[Data entries]

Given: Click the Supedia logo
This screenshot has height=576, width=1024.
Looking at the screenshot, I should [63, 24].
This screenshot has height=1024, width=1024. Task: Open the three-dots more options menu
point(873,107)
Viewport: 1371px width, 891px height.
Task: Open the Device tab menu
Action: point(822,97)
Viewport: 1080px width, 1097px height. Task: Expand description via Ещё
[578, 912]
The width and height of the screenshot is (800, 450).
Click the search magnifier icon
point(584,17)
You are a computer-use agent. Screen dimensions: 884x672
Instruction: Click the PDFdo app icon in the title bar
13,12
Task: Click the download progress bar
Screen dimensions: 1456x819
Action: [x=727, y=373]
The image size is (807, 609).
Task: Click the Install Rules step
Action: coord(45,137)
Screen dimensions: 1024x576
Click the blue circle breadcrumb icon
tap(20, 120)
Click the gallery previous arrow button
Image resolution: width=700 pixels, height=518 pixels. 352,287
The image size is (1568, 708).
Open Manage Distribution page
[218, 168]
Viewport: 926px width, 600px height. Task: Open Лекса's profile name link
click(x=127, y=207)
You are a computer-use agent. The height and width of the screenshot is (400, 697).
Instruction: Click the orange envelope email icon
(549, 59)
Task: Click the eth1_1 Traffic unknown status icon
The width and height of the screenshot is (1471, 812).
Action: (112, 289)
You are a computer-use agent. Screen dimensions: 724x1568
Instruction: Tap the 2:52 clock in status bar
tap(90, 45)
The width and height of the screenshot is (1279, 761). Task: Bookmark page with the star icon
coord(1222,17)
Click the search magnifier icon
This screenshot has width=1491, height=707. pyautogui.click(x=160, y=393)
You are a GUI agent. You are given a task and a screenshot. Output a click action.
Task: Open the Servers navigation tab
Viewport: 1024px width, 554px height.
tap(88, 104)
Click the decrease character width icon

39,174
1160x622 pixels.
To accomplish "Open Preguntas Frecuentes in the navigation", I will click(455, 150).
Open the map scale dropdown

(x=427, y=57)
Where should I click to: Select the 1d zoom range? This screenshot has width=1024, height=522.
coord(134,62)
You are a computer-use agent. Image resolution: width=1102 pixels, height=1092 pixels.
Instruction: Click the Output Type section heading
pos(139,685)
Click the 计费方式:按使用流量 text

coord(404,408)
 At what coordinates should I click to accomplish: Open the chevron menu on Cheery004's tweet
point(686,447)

* _Exercise instructions_
Rewrite every record above with "search magnifier icon" changed to "magnifying glass icon", keeping all other text the same.

* _Exercise result_
Given: Click the Supedia logo
This screenshot has height=576, width=1024.
Looking at the screenshot, I should [63, 24].
This screenshot has height=1024, width=1024. Task: Open the three-dots more options menu
point(873,107)
Viewport: 1371px width, 891px height.
Task: Open the Device tab menu
Action: point(822,97)
Viewport: 1080px width, 1097px height. Task: Expand description via Ещё
[578, 912]
The width and height of the screenshot is (800, 450).
Click the magnifying glass icon
point(584,17)
You are a computer-use agent. Screen dimensions: 884x672
Instruction: Click the PDFdo app icon in the title bar
13,12
Task: Click the download progress bar
Screen dimensions: 1456x819
Action: [x=727, y=373]
The image size is (807, 609).
Task: Click the Install Rules step
Action: coord(45,137)
Screen dimensions: 1024x576
Click the blue circle breadcrumb icon
tap(20, 120)
Click the gallery previous arrow button
Image resolution: width=700 pixels, height=518 pixels. 352,287
The image size is (1568, 708).
Open Manage Distribution page
[218, 168]
Viewport: 926px width, 600px height. Task: Open Лекса's profile name link
click(x=127, y=207)
You are a computer-use agent. The height and width of the screenshot is (400, 697).
Instruction: Click the orange envelope email icon
(549, 59)
Task: Click the eth1_1 Traffic unknown status icon
The width and height of the screenshot is (1471, 812).
Action: (112, 289)
You are a computer-use agent. Screen dimensions: 724x1568
Instruction: Tap the 2:52 clock in status bar
tap(90, 45)
The width and height of the screenshot is (1279, 761). Task: Bookmark page with the star icon
coord(1222,17)
Click the magnifying glass icon
This screenshot has width=1491, height=707. pyautogui.click(x=160, y=393)
You are a GUI agent. You are given a task and a screenshot. Output a click action.
Task: Open the Servers navigation tab
Viewport: 1024px width, 554px height.
tap(88, 104)
Click the decrease character width icon

39,174
1160x622 pixels.
To accomplish "Open Preguntas Frecuentes in the navigation", I will click(455, 150).
Open the map scale dropdown

(x=427, y=57)
Where should I click to: Select the 1d zoom range? This screenshot has width=1024, height=522.
coord(134,62)
You are a computer-use agent. Image resolution: width=1102 pixels, height=1092 pixels.
Instruction: Click the Output Type section heading
pos(139,685)
Click the 计费方式:按使用流量 text

coord(404,408)
 At what coordinates should I click to accomplish: Open the chevron menu on Cheery004's tweet
point(686,447)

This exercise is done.